## Dataset extract:
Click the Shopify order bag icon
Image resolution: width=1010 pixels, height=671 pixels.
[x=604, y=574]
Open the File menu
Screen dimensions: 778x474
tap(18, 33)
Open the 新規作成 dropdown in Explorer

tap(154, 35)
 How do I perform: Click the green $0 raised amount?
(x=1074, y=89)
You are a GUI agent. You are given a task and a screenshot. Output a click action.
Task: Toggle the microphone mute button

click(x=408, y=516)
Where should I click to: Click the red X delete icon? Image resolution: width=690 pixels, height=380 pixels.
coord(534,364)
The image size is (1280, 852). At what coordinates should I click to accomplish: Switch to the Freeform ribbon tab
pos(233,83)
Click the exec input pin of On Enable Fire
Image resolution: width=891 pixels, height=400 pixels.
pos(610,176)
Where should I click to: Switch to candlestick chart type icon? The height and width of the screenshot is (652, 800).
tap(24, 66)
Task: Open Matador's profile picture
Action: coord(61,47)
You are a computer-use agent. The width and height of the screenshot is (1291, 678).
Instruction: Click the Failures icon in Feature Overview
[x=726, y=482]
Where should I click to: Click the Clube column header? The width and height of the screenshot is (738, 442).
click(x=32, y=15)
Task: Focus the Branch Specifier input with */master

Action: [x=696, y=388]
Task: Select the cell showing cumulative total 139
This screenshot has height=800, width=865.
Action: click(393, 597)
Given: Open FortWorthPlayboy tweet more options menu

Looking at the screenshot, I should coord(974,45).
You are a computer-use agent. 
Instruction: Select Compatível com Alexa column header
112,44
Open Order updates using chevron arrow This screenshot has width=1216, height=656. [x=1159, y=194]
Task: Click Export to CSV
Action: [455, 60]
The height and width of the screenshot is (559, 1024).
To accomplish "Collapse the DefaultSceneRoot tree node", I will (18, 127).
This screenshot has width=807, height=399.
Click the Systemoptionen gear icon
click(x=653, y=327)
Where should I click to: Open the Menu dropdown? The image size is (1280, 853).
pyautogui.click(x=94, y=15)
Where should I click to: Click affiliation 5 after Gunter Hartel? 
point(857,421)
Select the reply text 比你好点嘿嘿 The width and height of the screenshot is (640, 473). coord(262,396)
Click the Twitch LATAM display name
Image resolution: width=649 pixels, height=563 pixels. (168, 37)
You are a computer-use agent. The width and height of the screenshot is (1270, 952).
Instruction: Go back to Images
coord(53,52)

## Requirement:
If a line of the data contains the word "agent", it should be counted; state the total and nothing more.

## Response to the exercise:
4